The School building was rebuilt and enlarged in 1898. The main entrance was moved to the Hunter Street side of the building, and the address changed to reflect this. The School was further enlarged in 1914, when the number of women wishing to study medicine made it necessary to practically double the number of laboratories and lecture rooms. At this time the school had over 300 students, making it the largest of the women's university colleges in Britain. In just 40 years the number of women on the medical register had increased from two to 1000, 600 of whom were graduates of the School.

The School was noted for its strong links with other countries, beginning in 1890 when the first Indian female student enrolled. Many students went abroad to help train female doctors in cultures where women could not be seen by male doctors. This part of the School's mission was encouraged by Queen Victoria, who felt very strongly that all her subjects in the Empire should have access to proper medical treatment.

Increasing numbers of students were admitted, particularly when the First World War took many male medical students overseas. Past students of the School did valiant work for the war effort at this time, voluntarily staffing all-female medical units across Europe, and female medical students who were refugees from European universities also joined the School temporarily.

The School remained women-only until 1948, when all medical schools became co-educational under the newly inaugurated National Health Service (NHS). This necessitated another change of name for the School, to the Royal Free Hospital School of Medicine.

By the 1950s, the School was pre-eminent in medical research, known particularly for its Medical Unit, renal unit and haemophilia centre.

When the Royal Free Hospital moved to Hampstead in 1974, the school followed, finally moving all its activities from Hunter Street by 1983.

After World War Two the School was threatened by three successive government reports (in 1946, 1968 and 1980), either with closure or with merger with another school. Each time the School rejected the proposals. In 1998 however, the School finally merged with University College London to form a new school, the Royal Free and University College Medical School.

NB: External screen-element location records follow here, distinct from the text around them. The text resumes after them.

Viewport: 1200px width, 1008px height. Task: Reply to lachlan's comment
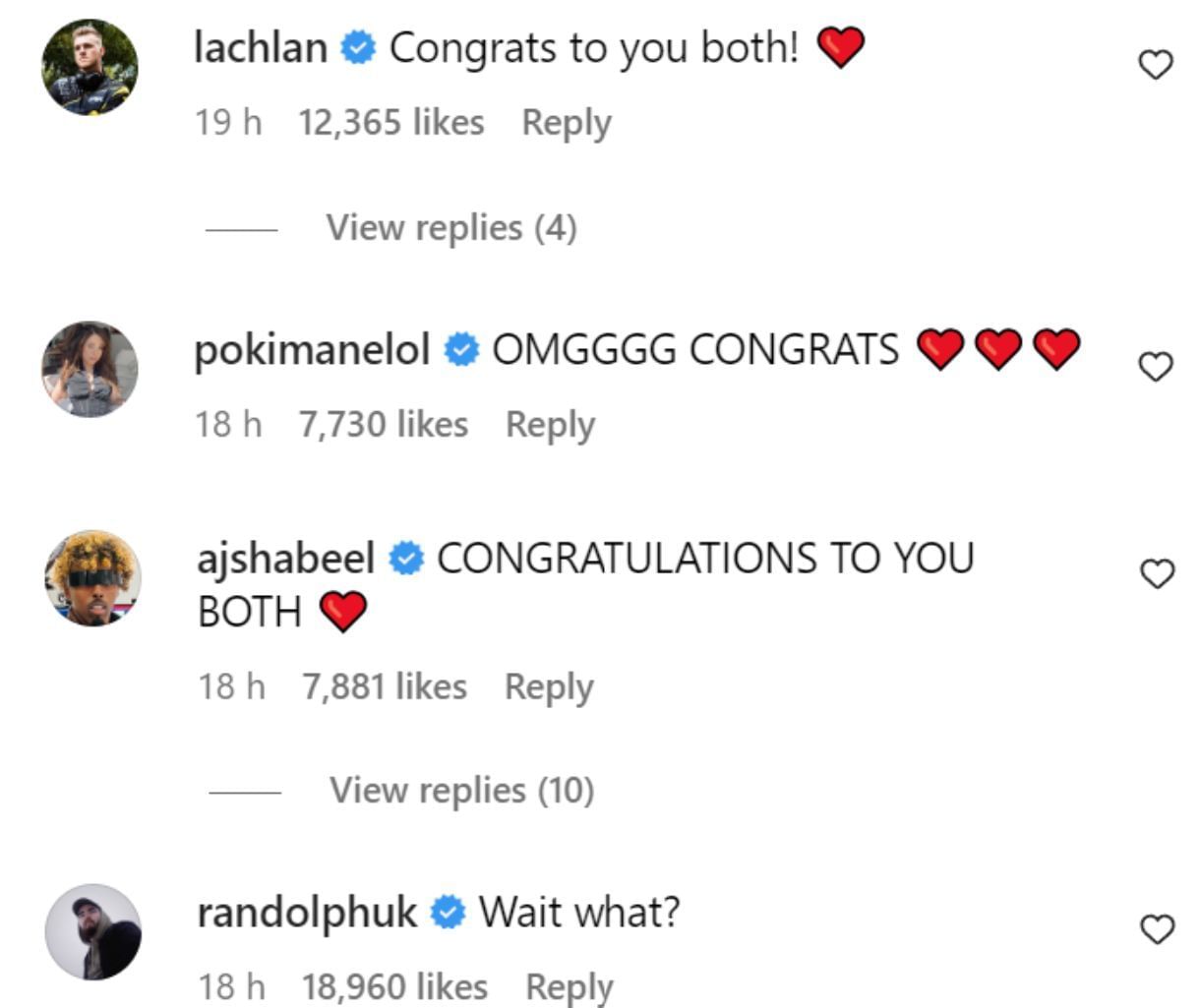(x=568, y=121)
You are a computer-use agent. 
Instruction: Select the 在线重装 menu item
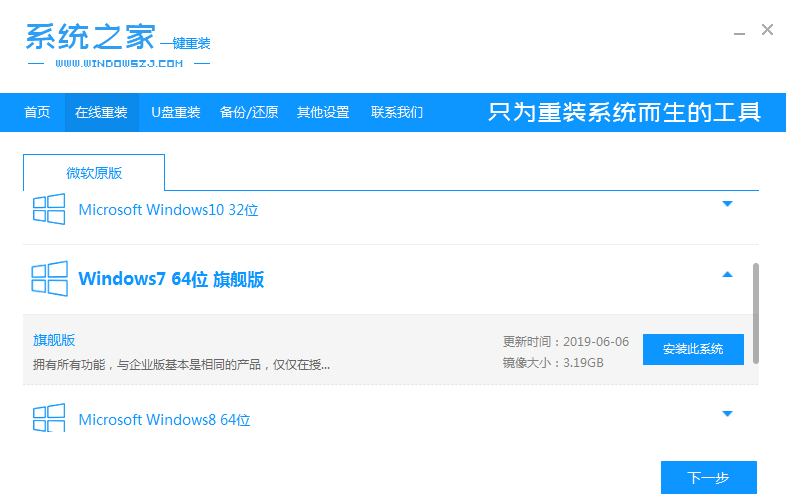click(x=101, y=112)
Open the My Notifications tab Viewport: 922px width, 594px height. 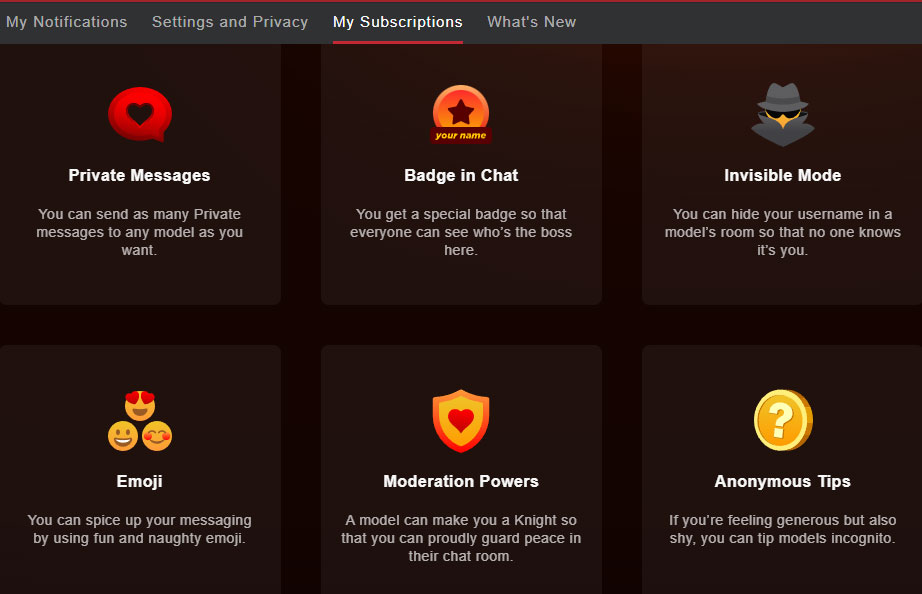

In October 2008 it was officially renamed UCL Medical School.


Scope and content/abstract:

Records of the London School of Medicine for Women and related collections including the official corporate records of the London School of Medicine for Women (later the Royal Free Hospital School of Medicine), from its foundation in 1874 to its merger with University College London In 1998.

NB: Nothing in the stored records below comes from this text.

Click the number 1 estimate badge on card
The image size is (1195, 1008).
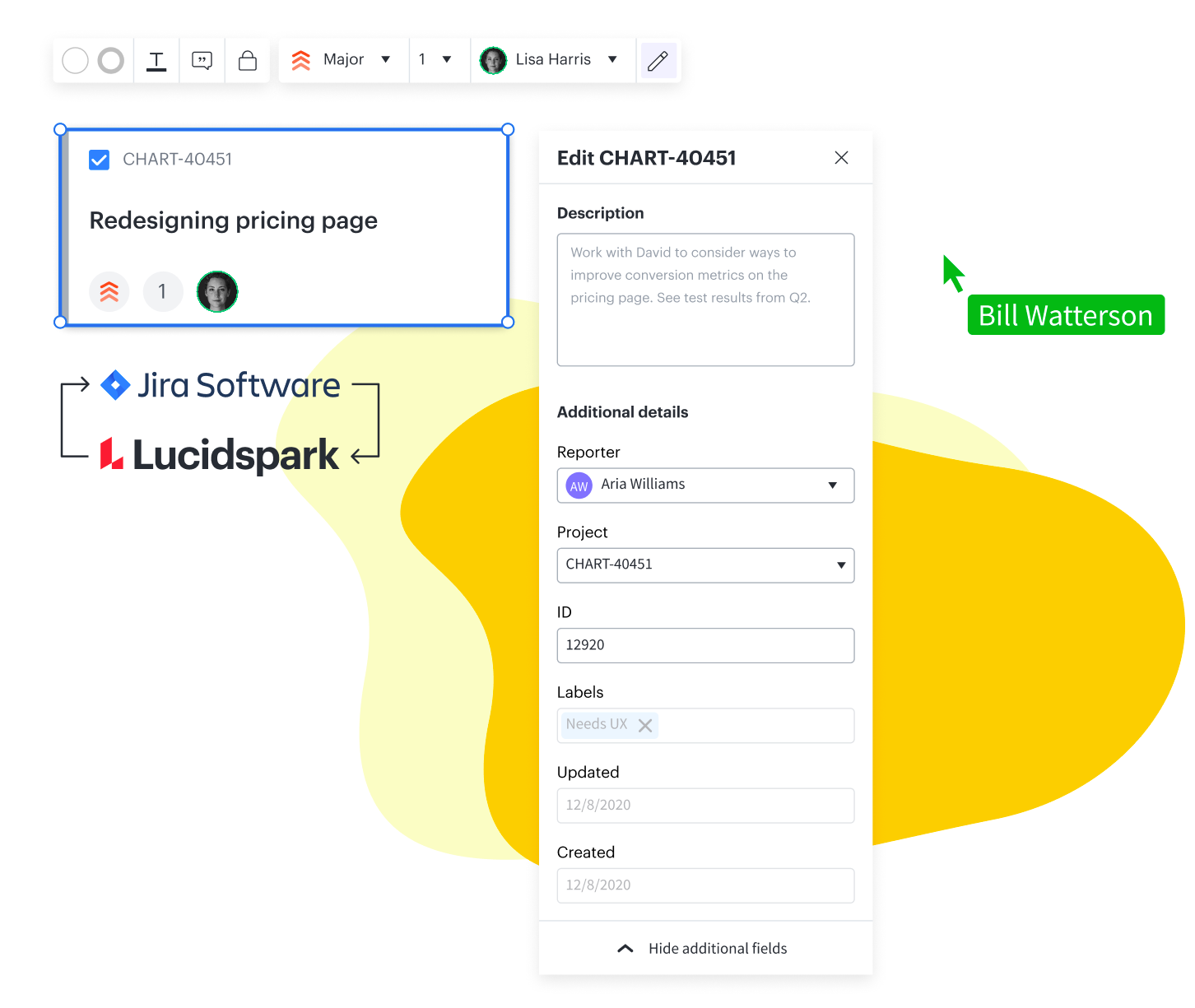pos(162,291)
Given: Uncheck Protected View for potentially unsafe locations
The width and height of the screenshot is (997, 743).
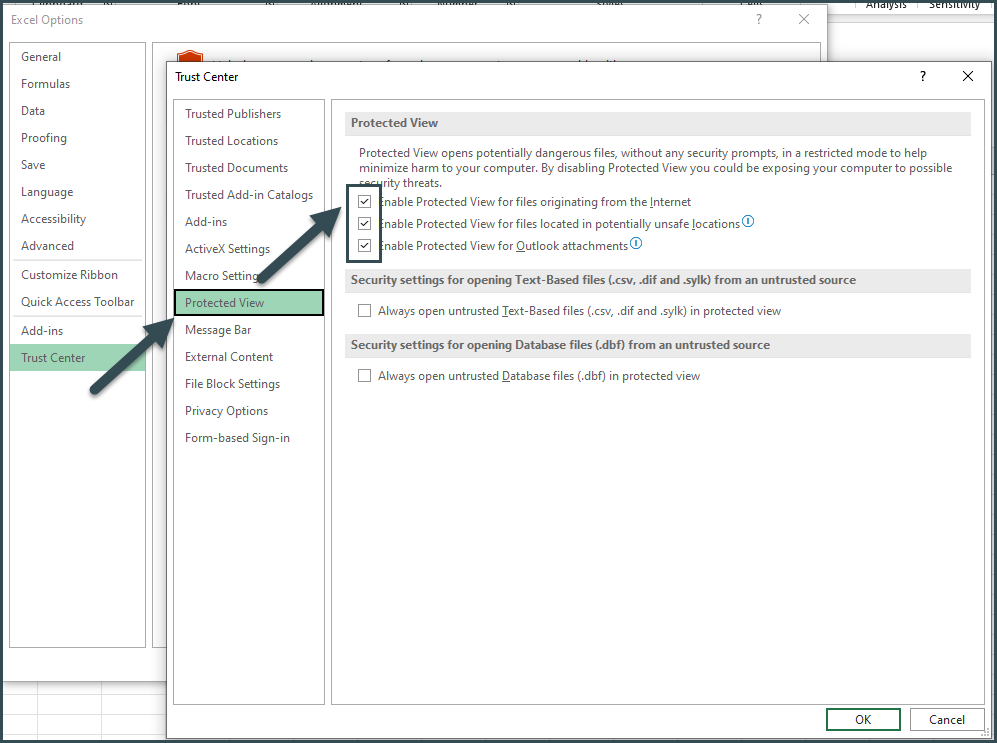Looking at the screenshot, I should coord(364,223).
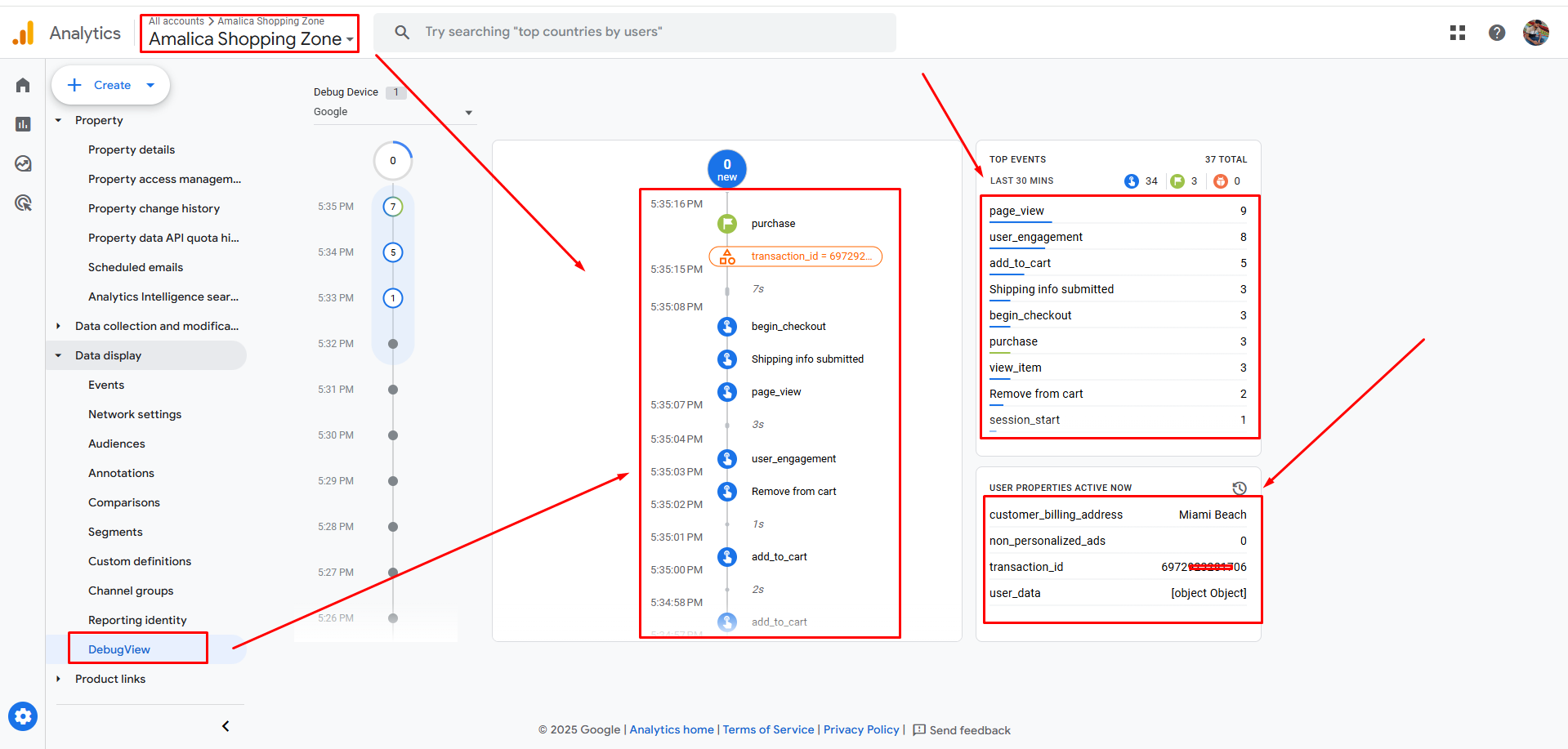The width and height of the screenshot is (1568, 749).
Task: Select the 5:35 PM timeline bubble with 7 events
Action: point(393,207)
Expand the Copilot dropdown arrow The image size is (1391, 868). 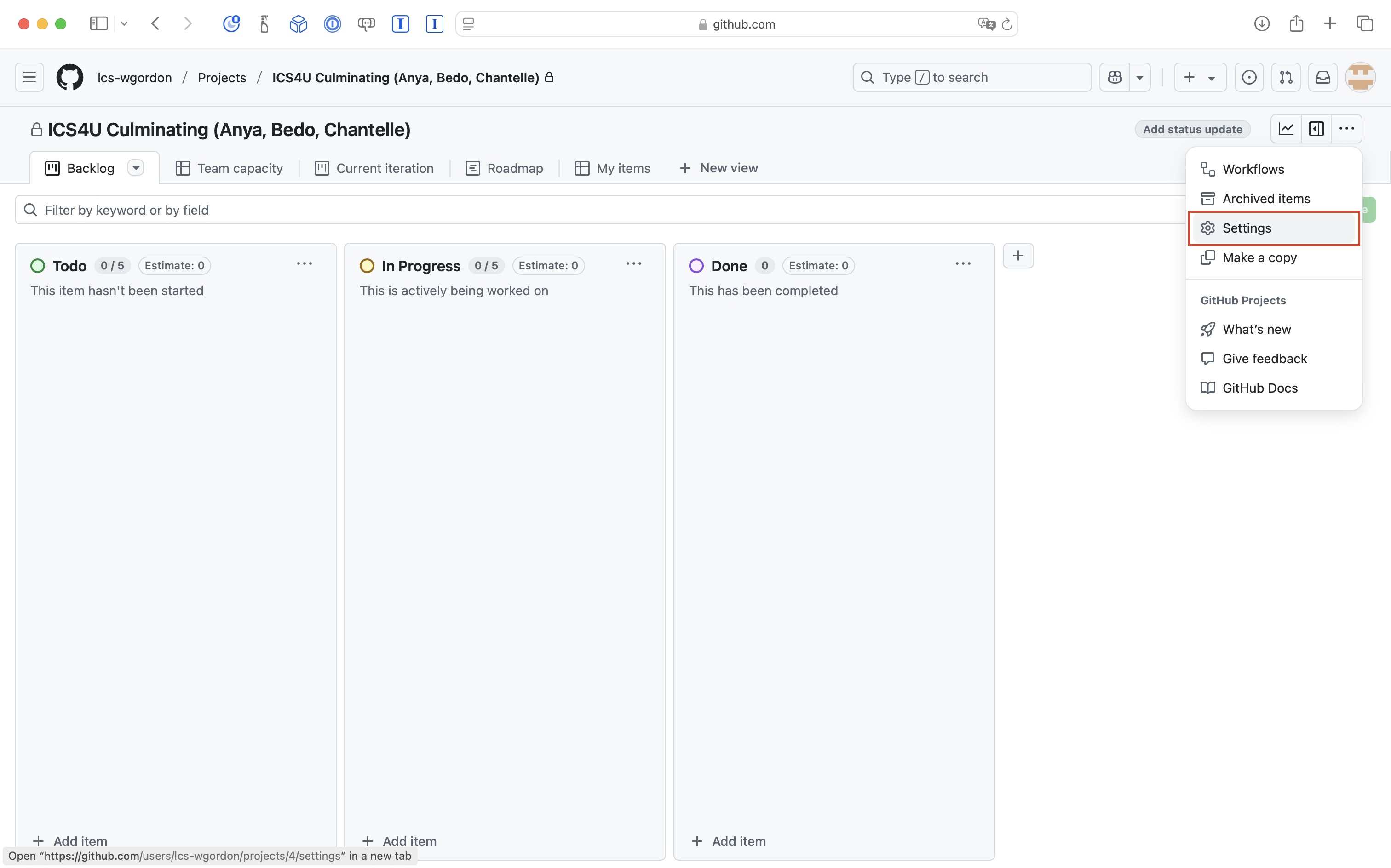[1139, 77]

It also contains a number of smaller collections relating to individuals associated with the London School of Medicine for Women, women's entry into the medical profession in Britain, and early women's medical training in India. These are:
Louisa Aldrich-Blake
Elizabeth Garrett Anderson
Sophia Jex-Blake
Countess of Dufferin Fund

Administrative records are open for public inspection. Student files have a general closure period of 100 years from date of birth.

Access & Use

Language/scripts of material:

System of arrangement:

H72/CDF Countess Dufferin Fund
H72/EGA Elizabeth Garrett Anderson Collection
H72/LAB Louisa Aldrich-Blake Collection
H72/SJB Sophia Jex-Blake Collection
H72/London School of Medicine for Women

Conditions governing access:

These records are available for public inspection, although records containing personal information are subject to access restrictions under the UK Data Protection Act, 1998.

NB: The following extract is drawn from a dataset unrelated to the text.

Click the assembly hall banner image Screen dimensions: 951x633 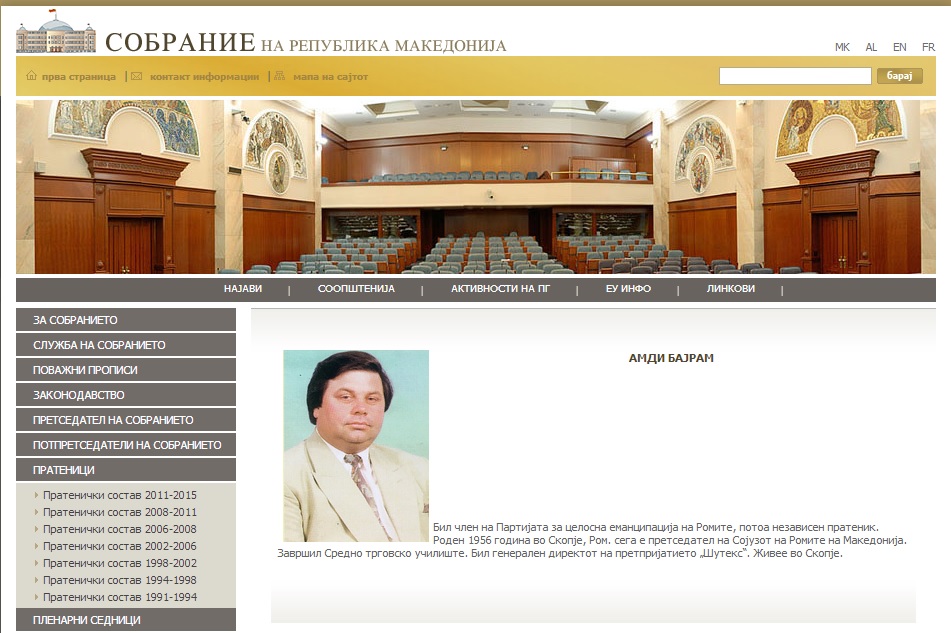[475, 186]
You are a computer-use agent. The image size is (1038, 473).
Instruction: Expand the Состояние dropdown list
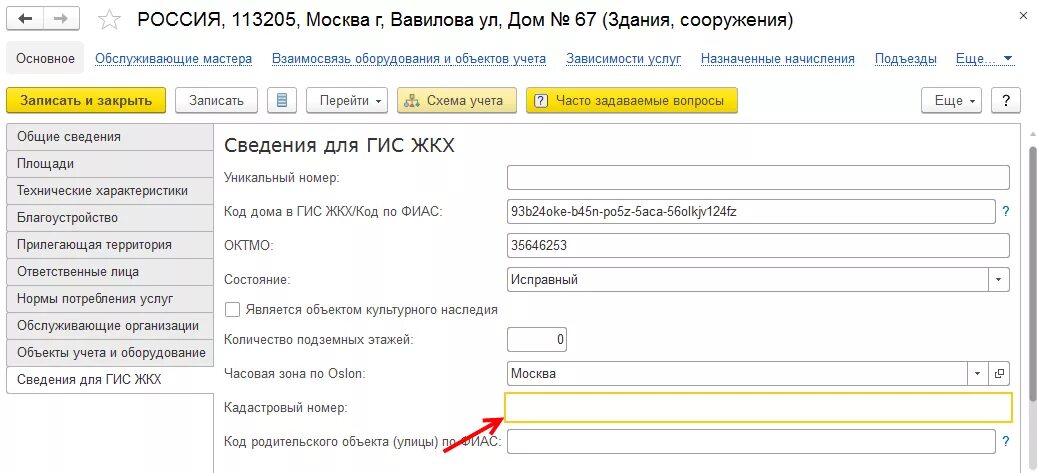pyautogui.click(x=999, y=280)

Conditions governing reproduction:

Copyright is held by the depositor.

Finding aids:

Please see online catalogues at:

Archival Information

Archival history:

The records of the school and its related collections were transferred from the Royal Free Hospital Archives Centre to London Metropolitan Archives in 2013.

Immediate source of acquisition:

Deposited in December 2013.

Allied Materials

Related material:

Papers relating to the merger of the school with University College London can be found under reference LMA/4068.

Publication note:

Description Notes

Archivist's note:

Rules or conventions:
Compiled in compliance with General International Standard Archival Description, ISAD(G), second edition, 2000; National Council on Archives Rules for the Construction of Personal, Place and Corporate Names, 1997.